Tuesday 28 October 2025 - 09:50
Morocco’s agriculture growth drives economic recovery in early 2025
By: Dakir Madiha
Zoom

Morocco’s economy has shown solid recovery in the first half of 2025, bolstered by a 4.6% growth in agricultural output and significant progress across key industries. According to the Directorate of Studies and Financial Forecasts (DEPF) under the Ministry of Economy and Finance, this rebound reflects a combination of favorable weather conditions, increased domestic demand, and renewed investor confidence.

Agriculture’s resurgence aids recovery

The agricultural sector, employing nearly one-third of Morocco’s workforce, experienced a notable recovery after years of drought. Rainfall during the 2024–2025 crop season boosted cereal production to 43 million quintals, with positive impacts on pastures and livestock breeding. This resurgence supported broader rural economic growth.

Key crops such as citrus fruits, olives, and tomatoes maintained stable production and exports, underscoring the sector’s modernization under Morocco’s Green Generation strategy.
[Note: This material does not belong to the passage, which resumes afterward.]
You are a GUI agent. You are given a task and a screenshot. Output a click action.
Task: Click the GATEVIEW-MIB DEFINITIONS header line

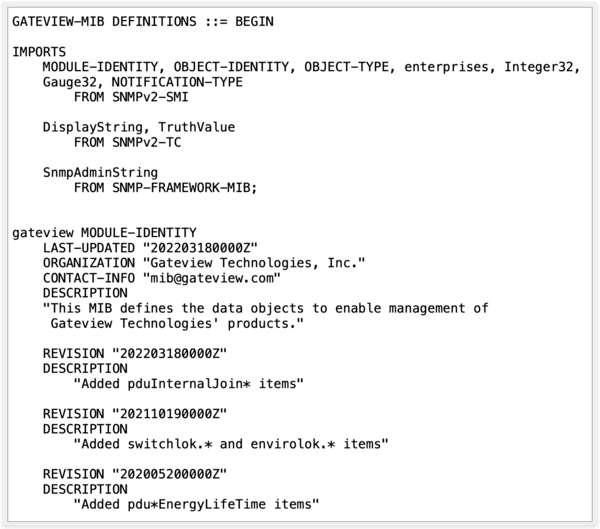[142, 21]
The plan, targeting 2020–2030, emphasizes improved irrigation, digital tools, and farmer cooperatives. However, challenges like climate variability, water scarcity, and high input costs remain a threat to sustained growth.

Domestic demand and investment fuel expansion

Beyond agriculture, vibrant consumer spending and robust investment activity propelled economic performance. Supported by a low inflation rate of 0.4% in September, remittances of MAD 81.7 billion by August, and increased consumer credit (up 3.9%), household spending remained strong.

Public investment rose 3.3% to MAD 73 billion by September, driving infrastructure development. Foreign direct investment surged by 43.4%, reflecting growing investor confidence, while business loans for equipment purchases grew 21.5%.

The construction sector benefited from this momentum, recording a 6.5% increase in value added and a 10.6% rise in cement sales by September. Exports also grew by 3.8%, led by phosphates (up 21.1%), agriculture, agro-industry, and aeronautics. However, imports expanded by 8.4%, widening the trade deficit by 15.5%.

Challenges to sustained growth

Despite the positive trends, fiscal pressures persist. By September, the budget deficit had widened to MAD 52.8 billion, compared to MAD 35.6 billion a year earlier. Government spending rose by 17%, driven by public investments, social programs, and subsidies, while revenue increased by 12.7%.

The DEPF report highlights the need for careful fiscal and resource management. As the economy adapts to global uncertainties, long-term resilience will depend on addressing water shortages, improving climate adaptation, and maintaining balanced public finances.

A cautiously optimistic outlook

Morocco’s economy is gradually normalizing after years of disruption. Growth in agriculture, manufacturing, and tourism, up 14% in arrivals and 10% in overnight stays, has fueled optimism. Meanwhile, the Casablanca stock market surged 29% since December 2024, reflecting renewed confidence.

However, the DEPF emphasizes that Morocco’s recovery hinges on navigating external pressures and addressing structural challenges, ensuring that progress achieved in 2025 leads to sustained economic stability.